**WHAT TO PRODUCE**: Would you please restate all of the entries exactly, apart from the pictures?
·····
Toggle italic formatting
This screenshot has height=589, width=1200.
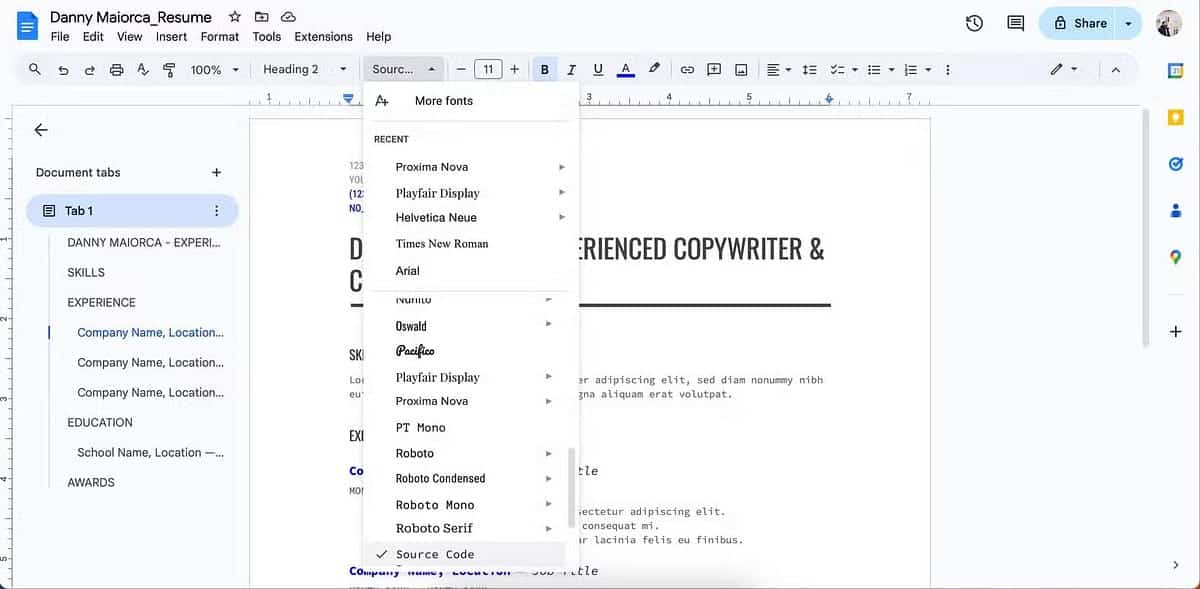click(571, 70)
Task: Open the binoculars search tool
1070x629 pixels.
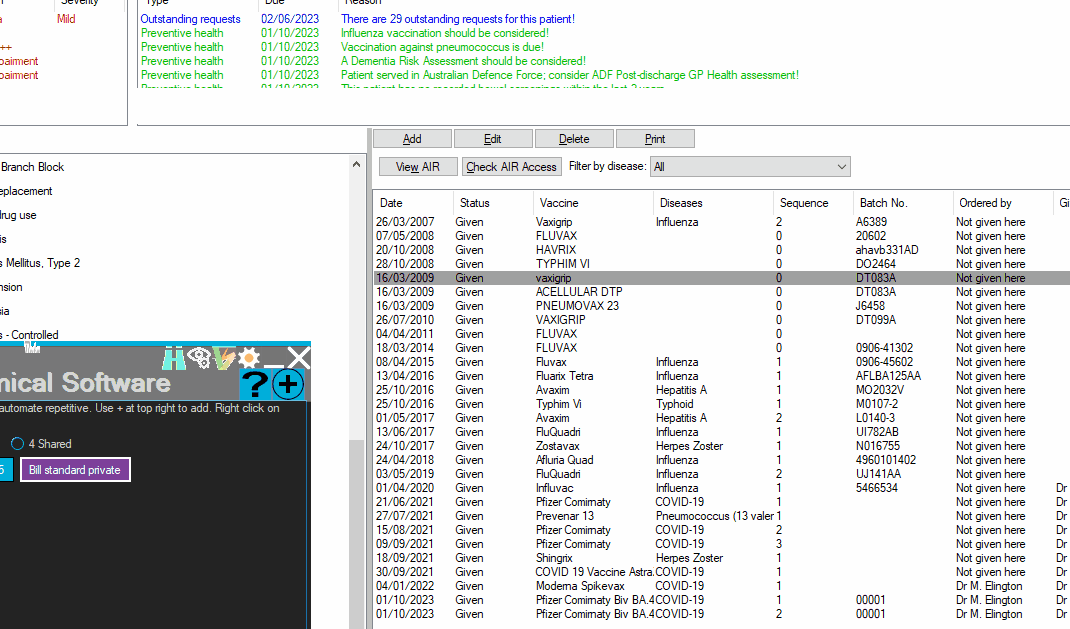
·····
**WRITTEN ANSWER**:
Toggle italic formatting
This screenshot has height=589, width=1200.
click(571, 70)
Task: Open the binoculars search tool
1070x629 pixels.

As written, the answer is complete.